[Interface element records]
____

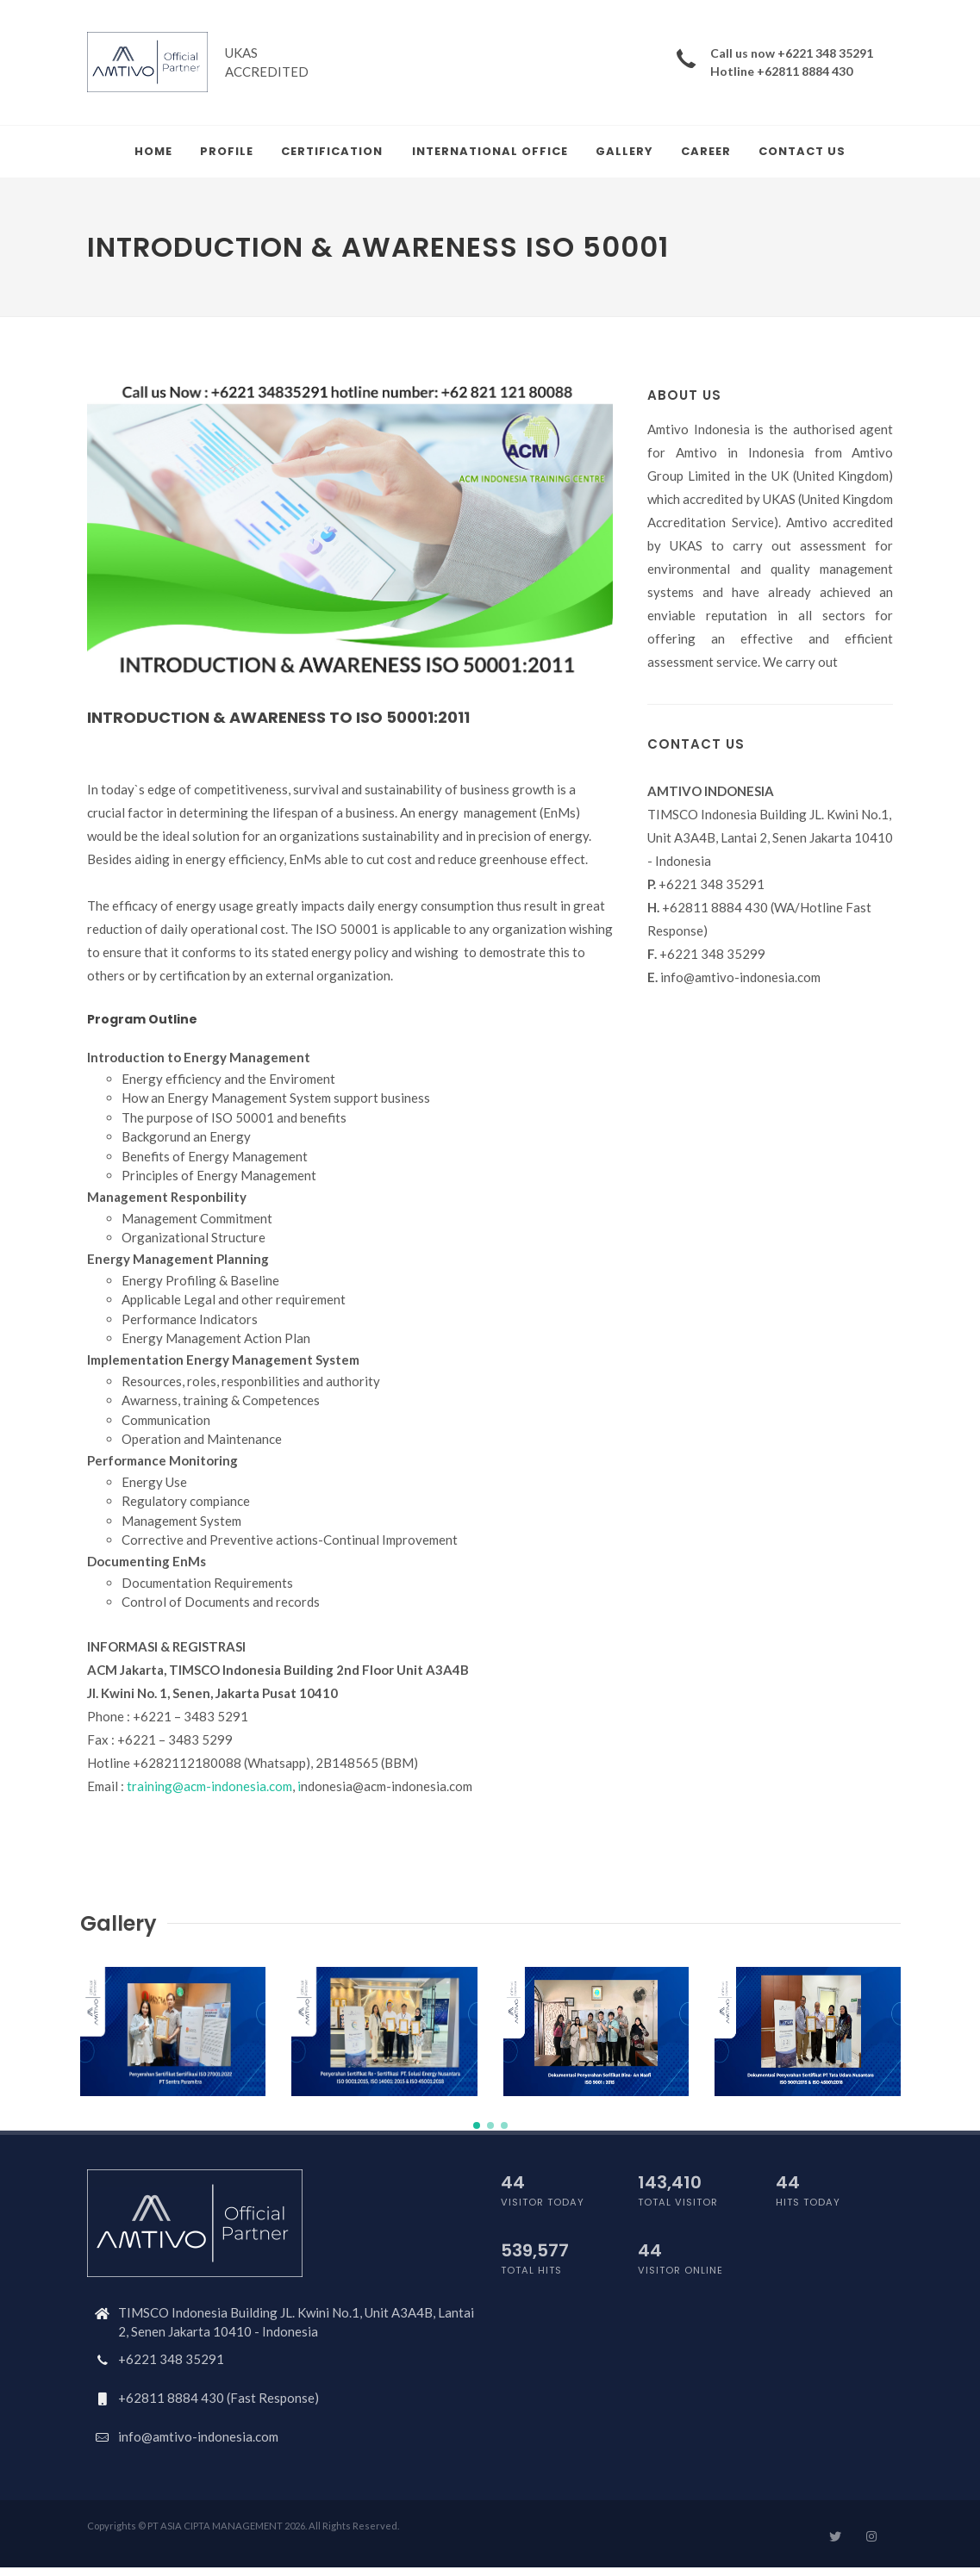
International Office (490, 151)
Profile (226, 151)
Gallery (624, 151)
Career (706, 151)
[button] (476, 2125)
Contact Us (802, 151)
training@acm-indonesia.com (209, 1786)
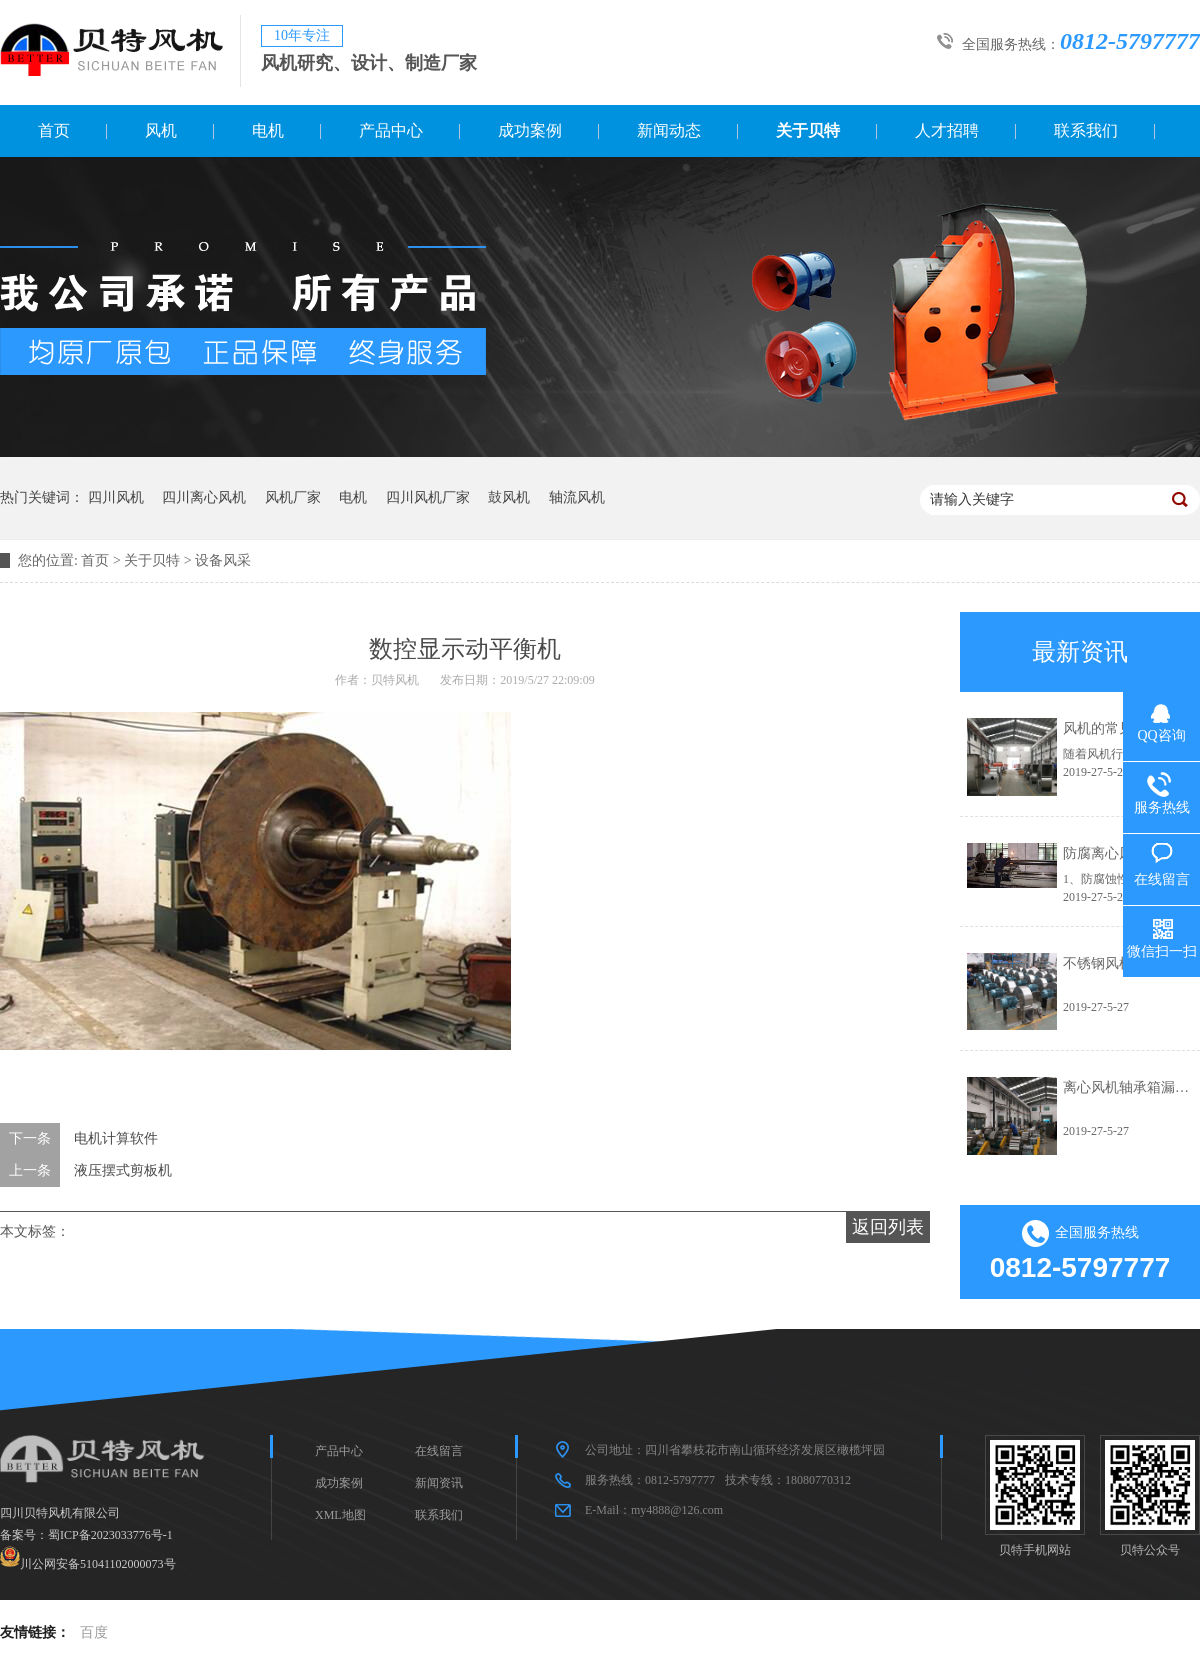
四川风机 (116, 497)
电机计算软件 (116, 1138)
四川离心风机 (204, 497)
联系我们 (1086, 130)
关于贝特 (808, 130)
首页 (54, 130)
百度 (94, 1632)
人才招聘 (947, 130)
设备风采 (223, 560)
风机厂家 (293, 497)
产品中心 (391, 130)
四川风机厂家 (428, 497)
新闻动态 (669, 130)
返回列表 (888, 1227)
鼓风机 (509, 497)
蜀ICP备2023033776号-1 (110, 1535)
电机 (268, 130)
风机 (161, 130)
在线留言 (439, 1451)
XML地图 (340, 1515)
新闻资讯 (439, 1483)
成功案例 (530, 130)
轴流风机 (577, 497)
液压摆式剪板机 (123, 1170)
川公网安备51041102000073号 (98, 1563)
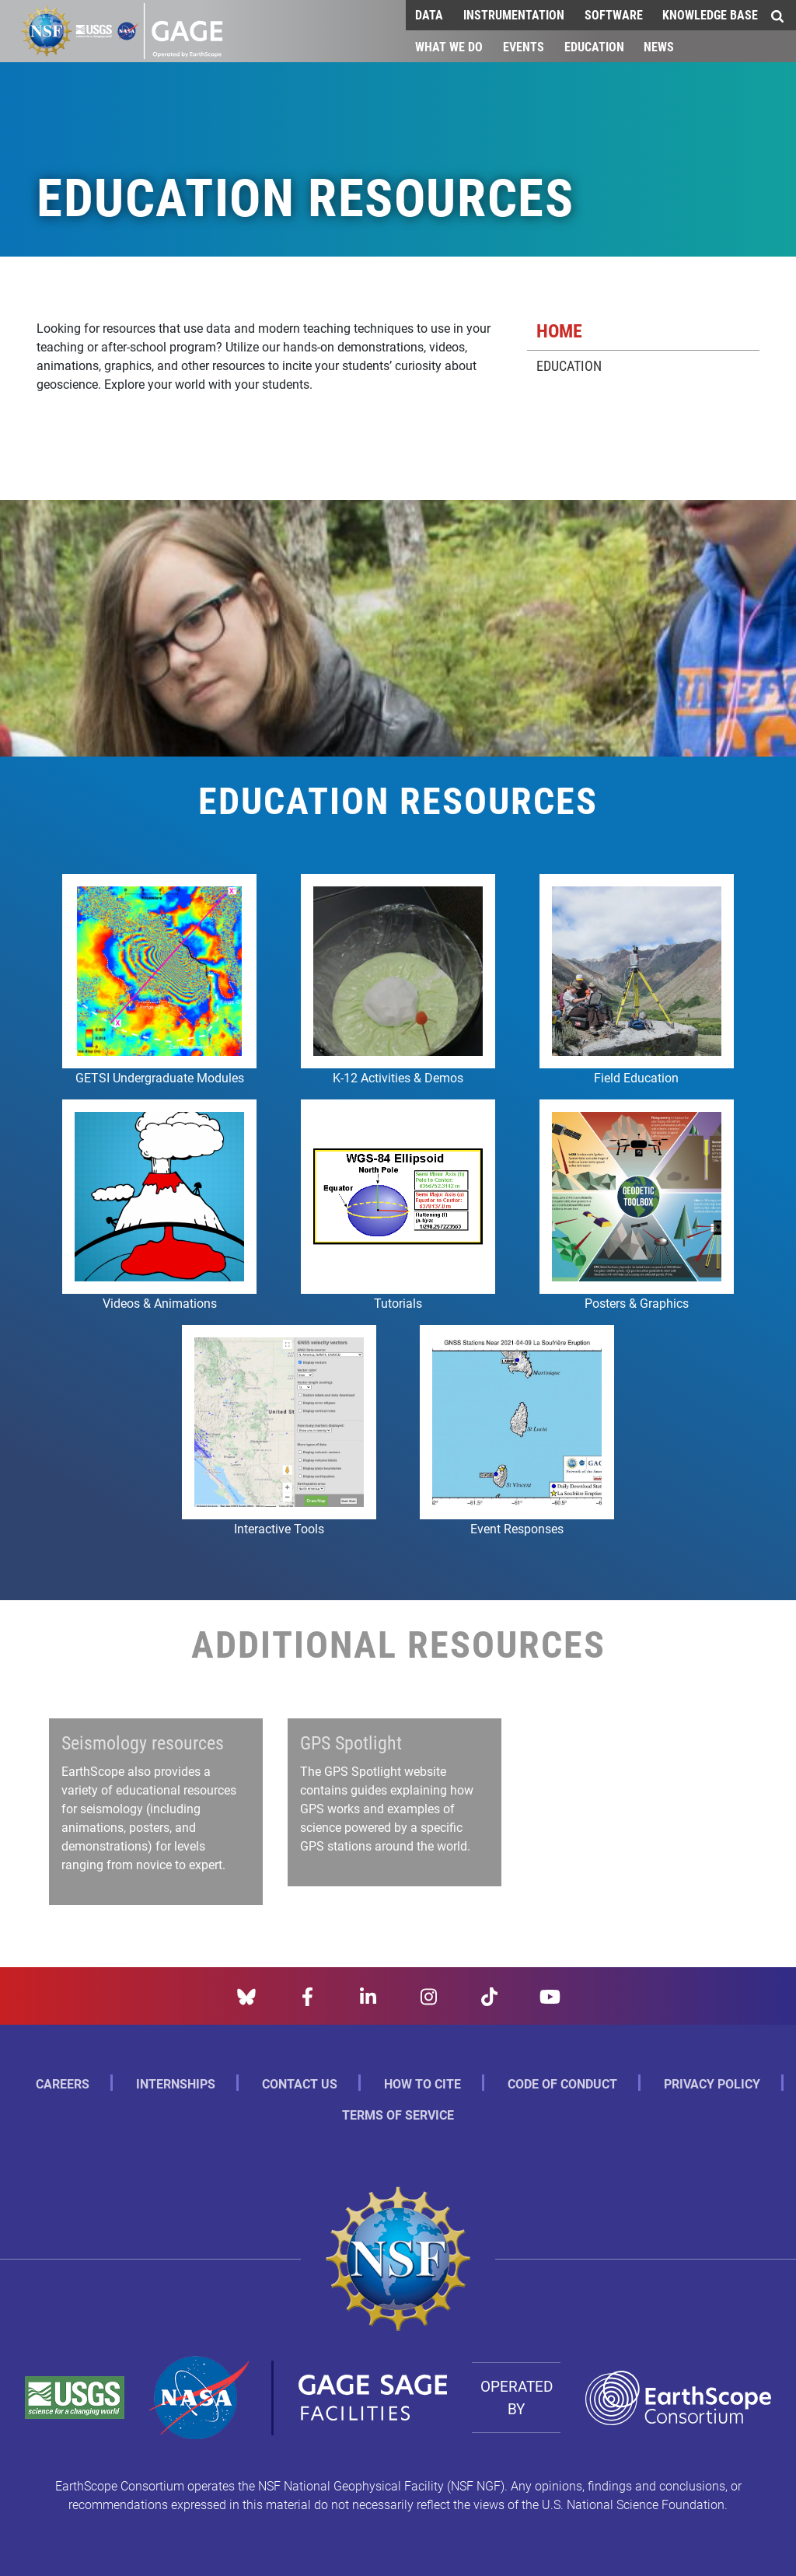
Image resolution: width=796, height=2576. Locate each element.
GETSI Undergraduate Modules (159, 1077)
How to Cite (422, 2083)
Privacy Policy (712, 2083)
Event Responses (517, 1528)
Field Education (636, 1077)
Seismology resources (142, 1742)
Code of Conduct (562, 2083)
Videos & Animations (160, 1303)
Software (614, 14)
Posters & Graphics (637, 1303)
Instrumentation (513, 14)
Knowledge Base (710, 14)
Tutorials (398, 1303)
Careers (62, 2083)
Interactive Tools (279, 1528)
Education (594, 46)
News (659, 46)
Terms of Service (398, 2114)
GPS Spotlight (351, 1742)
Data (429, 14)
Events (523, 46)
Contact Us (299, 2083)
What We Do (449, 46)
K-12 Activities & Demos (398, 1077)
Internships (175, 2083)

____

EXERCISE OBJECTIVE:
Copy the records word for word from their beginning down through the line containing "百度 (94, 1632)", and leave out the pictures.

SOLUTION FOR THIS EXERCISE:
International Office (490, 151)
Profile (226, 151)
Gallery (624, 151)
Career (706, 151)
[button] (476, 2125)
Contact Us (802, 151)
training@acm-indonesia.com (209, 1786)
四川风机 (116, 497)
电机计算软件 (116, 1138)
四川离心风机 (204, 497)
联系我们 (1086, 130)
关于贝特 (808, 130)
首页 (54, 130)
百度 (94, 1632)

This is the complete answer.